* _Work request_: Below is some data. Retype exactly the lines starting at the one with "This screenshot has width=1316, height=918." and ending at the one with "Open the grid apps icon in the footer".

* _Input material_:
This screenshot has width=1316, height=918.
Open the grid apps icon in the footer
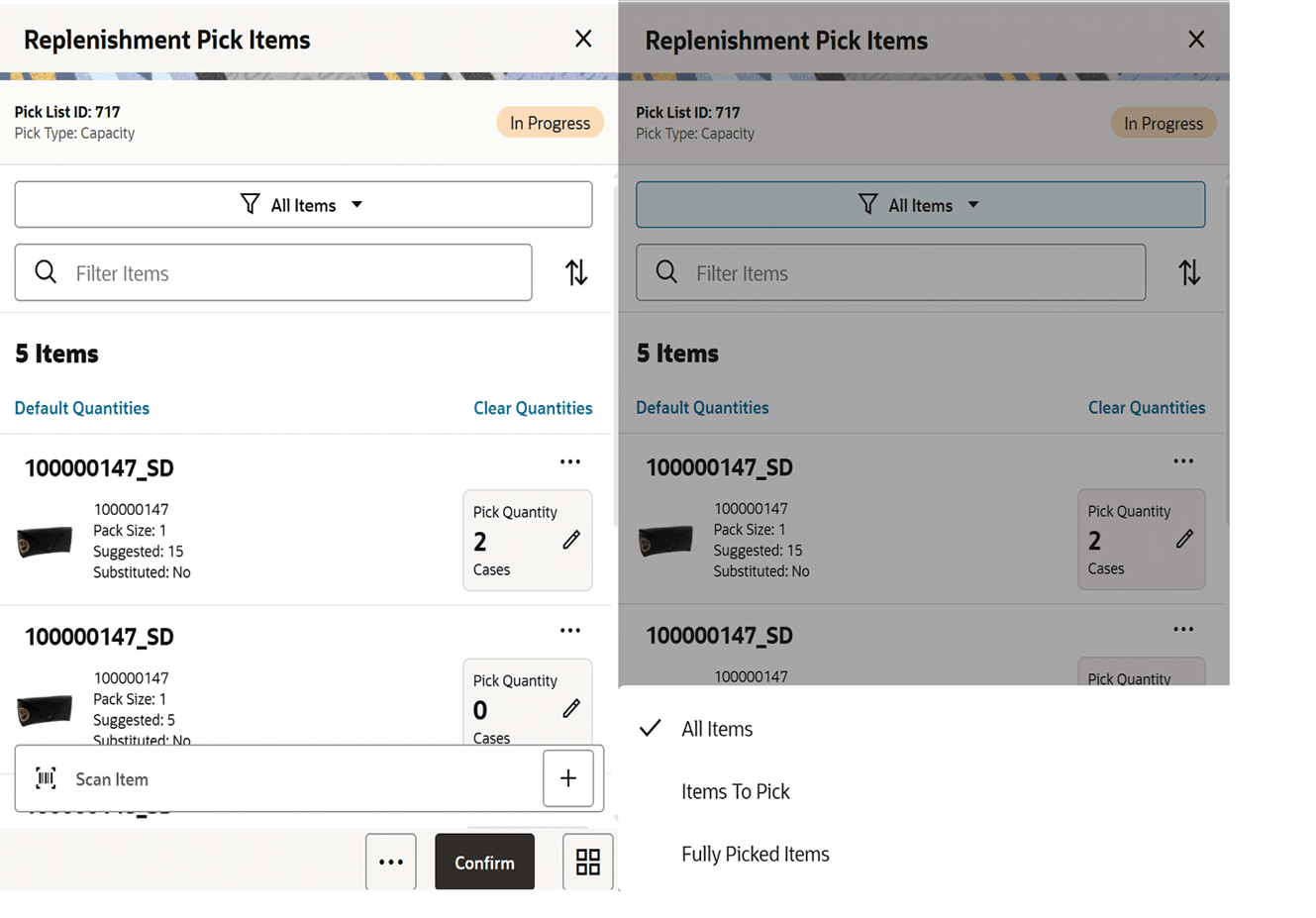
==
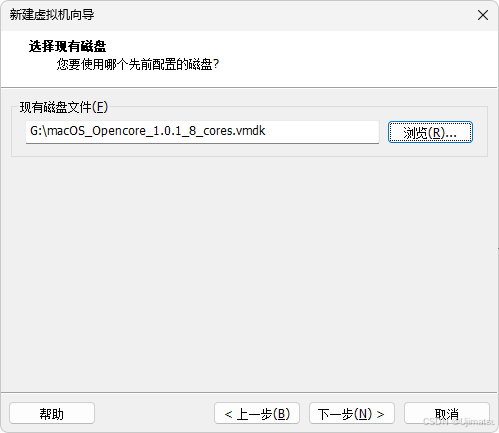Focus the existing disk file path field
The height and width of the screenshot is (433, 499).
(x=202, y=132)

* _Written solution_:
This screenshot has width=1316, height=918.
Open the grid apps icon in the footer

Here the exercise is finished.